This twist on gender roles also serves as an extra kick in the head to film's villain, the ineffectual middle-class white guy that is Jerry Lundegaard. William Macy perfectly embodies the Nordic repression and frozen cheer of Minnesotans at their worst: His ruddy face has all the vapidity of a ventriloquist's dummy; his wide blue eyes are glazed over with the willful innocence of middle America. All he knows is the empty language of the go-getter, a wheeler-dealer who never comes through: "We've got to play ball with these guys," he tells his tearful son about the kidnappers; "We run a tight ship here... We're workin' with ya," he insists to the authorities. Totally without a clue, he's both frightening and pathetic once his psychosis begins to surface.

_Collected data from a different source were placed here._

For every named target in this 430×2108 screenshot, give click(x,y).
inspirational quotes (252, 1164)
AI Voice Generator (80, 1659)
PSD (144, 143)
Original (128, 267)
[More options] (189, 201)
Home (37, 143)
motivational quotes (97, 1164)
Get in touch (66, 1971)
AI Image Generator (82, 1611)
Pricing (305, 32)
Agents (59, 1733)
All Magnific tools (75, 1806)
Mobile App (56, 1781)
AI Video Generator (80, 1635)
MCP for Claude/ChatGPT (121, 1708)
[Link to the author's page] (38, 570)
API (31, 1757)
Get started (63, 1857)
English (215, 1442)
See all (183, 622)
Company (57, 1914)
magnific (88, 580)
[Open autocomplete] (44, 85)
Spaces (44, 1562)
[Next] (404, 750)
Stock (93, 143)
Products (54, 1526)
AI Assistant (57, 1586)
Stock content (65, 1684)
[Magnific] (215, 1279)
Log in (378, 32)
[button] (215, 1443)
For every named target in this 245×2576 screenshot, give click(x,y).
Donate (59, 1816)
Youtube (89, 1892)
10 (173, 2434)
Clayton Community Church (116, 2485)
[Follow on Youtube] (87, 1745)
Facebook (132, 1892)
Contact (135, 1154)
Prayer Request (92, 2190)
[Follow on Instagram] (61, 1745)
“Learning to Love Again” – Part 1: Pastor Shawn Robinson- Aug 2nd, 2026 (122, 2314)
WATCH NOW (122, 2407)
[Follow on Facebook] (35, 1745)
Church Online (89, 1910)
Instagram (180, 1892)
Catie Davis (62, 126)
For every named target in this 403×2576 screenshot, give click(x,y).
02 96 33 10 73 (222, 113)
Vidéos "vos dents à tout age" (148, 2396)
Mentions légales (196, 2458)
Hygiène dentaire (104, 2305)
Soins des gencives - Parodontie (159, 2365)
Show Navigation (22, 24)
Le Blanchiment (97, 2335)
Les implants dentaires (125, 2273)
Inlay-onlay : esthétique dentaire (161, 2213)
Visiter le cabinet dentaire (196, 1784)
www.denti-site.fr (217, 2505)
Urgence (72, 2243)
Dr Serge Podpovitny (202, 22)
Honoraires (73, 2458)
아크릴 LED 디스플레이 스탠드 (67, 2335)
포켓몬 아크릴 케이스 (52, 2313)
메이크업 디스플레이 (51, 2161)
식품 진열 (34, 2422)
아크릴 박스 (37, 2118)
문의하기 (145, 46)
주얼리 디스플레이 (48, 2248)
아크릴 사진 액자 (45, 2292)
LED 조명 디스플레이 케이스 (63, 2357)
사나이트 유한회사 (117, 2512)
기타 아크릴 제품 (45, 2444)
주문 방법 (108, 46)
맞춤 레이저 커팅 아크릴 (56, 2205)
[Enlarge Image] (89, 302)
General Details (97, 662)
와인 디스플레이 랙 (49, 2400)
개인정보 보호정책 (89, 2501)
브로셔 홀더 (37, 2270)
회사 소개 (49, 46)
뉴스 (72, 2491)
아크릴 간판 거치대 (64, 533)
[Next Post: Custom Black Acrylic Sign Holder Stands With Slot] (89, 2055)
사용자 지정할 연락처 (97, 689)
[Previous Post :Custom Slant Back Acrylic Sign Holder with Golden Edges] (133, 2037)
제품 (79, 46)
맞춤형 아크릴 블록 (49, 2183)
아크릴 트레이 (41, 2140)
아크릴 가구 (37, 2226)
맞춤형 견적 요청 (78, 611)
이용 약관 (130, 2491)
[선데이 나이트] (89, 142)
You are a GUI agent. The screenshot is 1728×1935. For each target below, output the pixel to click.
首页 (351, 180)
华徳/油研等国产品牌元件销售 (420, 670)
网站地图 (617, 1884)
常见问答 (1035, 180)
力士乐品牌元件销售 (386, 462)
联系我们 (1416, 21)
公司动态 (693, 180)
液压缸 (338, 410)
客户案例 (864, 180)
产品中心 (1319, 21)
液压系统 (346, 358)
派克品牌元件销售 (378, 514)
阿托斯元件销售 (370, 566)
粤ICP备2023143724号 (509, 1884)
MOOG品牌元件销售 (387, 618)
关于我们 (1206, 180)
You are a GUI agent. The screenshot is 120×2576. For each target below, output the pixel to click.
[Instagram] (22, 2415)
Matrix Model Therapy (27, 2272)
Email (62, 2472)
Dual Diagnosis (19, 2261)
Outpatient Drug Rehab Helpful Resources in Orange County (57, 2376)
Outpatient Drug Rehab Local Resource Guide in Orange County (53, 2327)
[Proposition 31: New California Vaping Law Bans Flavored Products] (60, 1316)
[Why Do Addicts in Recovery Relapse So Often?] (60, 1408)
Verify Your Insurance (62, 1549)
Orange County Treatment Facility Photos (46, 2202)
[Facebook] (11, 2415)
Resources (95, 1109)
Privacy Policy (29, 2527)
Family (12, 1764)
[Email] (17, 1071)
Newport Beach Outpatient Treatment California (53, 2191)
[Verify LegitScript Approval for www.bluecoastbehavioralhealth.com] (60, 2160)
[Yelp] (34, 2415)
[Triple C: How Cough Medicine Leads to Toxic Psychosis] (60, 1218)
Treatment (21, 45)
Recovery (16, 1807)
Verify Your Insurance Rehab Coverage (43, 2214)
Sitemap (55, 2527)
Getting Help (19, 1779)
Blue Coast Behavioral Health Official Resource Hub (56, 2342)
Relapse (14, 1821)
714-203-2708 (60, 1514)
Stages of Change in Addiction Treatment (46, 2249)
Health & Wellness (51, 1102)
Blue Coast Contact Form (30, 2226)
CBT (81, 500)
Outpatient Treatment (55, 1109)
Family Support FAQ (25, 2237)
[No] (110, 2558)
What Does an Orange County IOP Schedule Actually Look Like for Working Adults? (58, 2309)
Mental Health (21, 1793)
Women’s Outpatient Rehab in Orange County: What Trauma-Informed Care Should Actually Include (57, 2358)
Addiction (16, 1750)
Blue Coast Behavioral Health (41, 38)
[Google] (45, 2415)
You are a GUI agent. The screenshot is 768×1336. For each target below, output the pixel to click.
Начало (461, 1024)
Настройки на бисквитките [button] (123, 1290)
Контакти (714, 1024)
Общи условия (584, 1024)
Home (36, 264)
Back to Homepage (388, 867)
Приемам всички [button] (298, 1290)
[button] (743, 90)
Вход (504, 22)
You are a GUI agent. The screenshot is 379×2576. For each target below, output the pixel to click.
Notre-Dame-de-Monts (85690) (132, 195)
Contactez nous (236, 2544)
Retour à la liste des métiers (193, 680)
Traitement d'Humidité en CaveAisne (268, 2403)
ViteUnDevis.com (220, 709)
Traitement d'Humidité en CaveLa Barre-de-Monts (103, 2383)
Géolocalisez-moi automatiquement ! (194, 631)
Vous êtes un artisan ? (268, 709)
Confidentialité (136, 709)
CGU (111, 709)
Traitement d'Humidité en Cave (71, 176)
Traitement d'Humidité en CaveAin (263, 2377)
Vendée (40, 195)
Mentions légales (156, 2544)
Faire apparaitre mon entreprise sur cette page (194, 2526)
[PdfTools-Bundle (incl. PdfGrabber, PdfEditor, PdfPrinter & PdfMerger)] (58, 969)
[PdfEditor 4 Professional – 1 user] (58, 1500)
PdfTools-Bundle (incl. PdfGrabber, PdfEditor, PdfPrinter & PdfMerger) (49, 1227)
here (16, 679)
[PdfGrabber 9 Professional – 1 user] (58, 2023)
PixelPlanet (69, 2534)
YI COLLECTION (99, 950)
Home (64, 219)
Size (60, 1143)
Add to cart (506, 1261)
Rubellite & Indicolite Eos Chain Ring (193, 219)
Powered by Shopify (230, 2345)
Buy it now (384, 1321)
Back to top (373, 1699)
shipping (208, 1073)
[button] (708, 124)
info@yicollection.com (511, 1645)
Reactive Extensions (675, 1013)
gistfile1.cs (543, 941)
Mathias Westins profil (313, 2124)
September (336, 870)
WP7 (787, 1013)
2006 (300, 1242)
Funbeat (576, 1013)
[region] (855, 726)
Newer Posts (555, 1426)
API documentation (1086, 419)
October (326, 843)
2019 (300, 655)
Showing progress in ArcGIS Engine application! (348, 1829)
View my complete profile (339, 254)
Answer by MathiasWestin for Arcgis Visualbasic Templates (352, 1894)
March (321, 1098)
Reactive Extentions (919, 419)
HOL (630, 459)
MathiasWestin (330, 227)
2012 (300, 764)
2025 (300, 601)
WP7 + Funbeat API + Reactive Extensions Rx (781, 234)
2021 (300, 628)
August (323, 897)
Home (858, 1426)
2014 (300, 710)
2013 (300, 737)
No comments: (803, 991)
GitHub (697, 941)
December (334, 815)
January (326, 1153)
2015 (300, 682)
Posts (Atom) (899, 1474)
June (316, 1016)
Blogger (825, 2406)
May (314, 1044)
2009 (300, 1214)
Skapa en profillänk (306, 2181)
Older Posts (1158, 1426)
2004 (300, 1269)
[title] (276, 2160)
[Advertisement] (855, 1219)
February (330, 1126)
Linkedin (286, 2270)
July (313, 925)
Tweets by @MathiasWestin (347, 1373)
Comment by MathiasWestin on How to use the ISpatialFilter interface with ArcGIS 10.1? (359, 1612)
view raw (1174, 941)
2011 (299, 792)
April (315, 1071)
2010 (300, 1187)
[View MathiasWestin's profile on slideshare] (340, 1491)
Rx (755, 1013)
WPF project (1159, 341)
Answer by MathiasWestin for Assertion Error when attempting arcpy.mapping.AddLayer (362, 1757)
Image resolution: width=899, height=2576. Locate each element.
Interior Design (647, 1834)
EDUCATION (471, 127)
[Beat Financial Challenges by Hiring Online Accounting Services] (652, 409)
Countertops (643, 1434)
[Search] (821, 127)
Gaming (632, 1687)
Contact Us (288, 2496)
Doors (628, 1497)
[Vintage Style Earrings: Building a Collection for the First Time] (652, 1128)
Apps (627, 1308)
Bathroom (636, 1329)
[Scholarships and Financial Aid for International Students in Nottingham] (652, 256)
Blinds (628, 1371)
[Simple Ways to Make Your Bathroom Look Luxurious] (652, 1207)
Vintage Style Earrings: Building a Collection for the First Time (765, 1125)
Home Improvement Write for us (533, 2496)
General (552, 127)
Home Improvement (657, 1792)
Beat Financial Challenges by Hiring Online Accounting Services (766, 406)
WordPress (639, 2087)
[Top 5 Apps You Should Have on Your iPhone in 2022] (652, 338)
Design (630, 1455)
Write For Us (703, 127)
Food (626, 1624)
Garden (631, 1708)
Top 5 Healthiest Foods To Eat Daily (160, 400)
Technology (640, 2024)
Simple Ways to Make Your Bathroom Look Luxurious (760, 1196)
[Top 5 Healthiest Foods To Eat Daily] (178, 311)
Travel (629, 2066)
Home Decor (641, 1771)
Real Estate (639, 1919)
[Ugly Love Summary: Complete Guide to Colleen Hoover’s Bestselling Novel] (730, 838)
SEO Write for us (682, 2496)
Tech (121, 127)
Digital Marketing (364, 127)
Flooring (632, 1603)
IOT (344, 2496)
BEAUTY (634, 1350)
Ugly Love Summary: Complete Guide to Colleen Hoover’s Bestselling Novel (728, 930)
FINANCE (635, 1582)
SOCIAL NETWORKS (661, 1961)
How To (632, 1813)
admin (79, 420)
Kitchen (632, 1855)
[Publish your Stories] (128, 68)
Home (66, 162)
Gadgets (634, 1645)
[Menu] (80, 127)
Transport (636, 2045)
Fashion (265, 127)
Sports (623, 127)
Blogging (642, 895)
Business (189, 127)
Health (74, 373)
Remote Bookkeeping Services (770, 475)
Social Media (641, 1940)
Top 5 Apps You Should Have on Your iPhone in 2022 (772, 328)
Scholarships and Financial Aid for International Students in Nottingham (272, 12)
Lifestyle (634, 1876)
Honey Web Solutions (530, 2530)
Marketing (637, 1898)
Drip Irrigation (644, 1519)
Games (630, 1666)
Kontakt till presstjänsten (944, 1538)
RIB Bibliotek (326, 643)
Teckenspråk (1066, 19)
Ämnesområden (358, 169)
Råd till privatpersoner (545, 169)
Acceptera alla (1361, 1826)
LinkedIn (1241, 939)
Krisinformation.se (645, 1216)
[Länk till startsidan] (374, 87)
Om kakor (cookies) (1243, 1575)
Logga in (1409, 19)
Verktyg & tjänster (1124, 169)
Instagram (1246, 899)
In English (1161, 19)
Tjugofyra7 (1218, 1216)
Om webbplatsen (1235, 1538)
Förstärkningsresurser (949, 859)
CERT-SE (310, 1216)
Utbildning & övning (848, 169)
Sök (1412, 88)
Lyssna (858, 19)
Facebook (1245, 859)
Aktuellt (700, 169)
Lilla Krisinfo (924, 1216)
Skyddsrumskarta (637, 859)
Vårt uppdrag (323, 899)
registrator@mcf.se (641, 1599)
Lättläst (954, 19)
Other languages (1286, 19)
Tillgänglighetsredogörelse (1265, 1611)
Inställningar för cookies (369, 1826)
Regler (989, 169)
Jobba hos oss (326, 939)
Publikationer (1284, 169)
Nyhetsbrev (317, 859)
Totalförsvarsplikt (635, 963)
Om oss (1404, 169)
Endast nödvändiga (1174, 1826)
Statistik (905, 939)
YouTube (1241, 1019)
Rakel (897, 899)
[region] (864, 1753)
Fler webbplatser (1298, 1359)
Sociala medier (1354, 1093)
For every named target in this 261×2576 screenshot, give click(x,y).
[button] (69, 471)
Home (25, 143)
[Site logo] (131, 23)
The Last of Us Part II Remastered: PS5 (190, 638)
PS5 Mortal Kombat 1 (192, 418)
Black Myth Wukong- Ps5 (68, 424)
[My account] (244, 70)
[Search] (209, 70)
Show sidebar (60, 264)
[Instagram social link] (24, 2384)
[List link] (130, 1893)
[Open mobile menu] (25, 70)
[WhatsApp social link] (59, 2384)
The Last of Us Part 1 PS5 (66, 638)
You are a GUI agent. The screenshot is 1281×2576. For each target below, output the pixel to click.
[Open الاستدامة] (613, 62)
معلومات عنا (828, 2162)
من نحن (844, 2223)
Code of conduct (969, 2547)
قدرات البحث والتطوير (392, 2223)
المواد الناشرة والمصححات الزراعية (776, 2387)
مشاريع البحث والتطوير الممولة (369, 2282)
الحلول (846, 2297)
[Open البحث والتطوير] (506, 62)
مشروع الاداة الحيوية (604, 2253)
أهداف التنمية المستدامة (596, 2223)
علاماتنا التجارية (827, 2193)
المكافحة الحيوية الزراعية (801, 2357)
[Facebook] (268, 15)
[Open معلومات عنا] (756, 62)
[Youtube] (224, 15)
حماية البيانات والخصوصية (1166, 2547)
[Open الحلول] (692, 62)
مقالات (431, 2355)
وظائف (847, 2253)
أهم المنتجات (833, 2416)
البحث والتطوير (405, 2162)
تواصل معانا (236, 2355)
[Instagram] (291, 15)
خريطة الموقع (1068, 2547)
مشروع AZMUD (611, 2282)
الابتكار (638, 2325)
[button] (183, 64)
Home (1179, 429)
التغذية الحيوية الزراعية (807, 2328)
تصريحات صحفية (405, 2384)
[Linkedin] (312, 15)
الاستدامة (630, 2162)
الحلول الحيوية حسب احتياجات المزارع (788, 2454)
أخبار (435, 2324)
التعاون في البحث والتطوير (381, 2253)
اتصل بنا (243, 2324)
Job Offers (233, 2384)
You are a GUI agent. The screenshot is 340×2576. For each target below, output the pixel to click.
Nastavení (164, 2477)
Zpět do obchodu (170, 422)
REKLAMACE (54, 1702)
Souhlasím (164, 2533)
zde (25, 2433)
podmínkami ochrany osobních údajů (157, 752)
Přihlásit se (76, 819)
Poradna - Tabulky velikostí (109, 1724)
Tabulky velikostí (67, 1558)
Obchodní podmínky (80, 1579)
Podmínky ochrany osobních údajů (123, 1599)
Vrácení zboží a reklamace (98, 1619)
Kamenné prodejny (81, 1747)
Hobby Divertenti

For all its digs at Minnesotan culture, Fargo has its weirdly poignant side. There's a woman trapped in a crashed car, panting, terrified, staring silently; and an uncomfortably lengthy scene in which Carl goes ape shit over bad TV reception, while the camera homes in on a vacant Gaear and the tied-up, hooded kidnap victim. A great sequence has Margie driving home pensively from Minneapolis, greeting the menu at a Hardee's drive-thru, chewing her burger pensively in the car, then continuing on, lost in thought. These are the more humane takes in a movie that's otherwise enthralled with the grotesqueries of the everyday.
All the amplified and exploited stereotypes serve to tell another of the Coens' idiosyncratic stories, which is more than a mean-spirited parody of their home state. These filmmakers cannot be so easily pegged, and as if to prove it, they've tacked an uncharacteristically sweet ending onto Fargo--another something that, this time around, gets you thinking that maybe they're for real.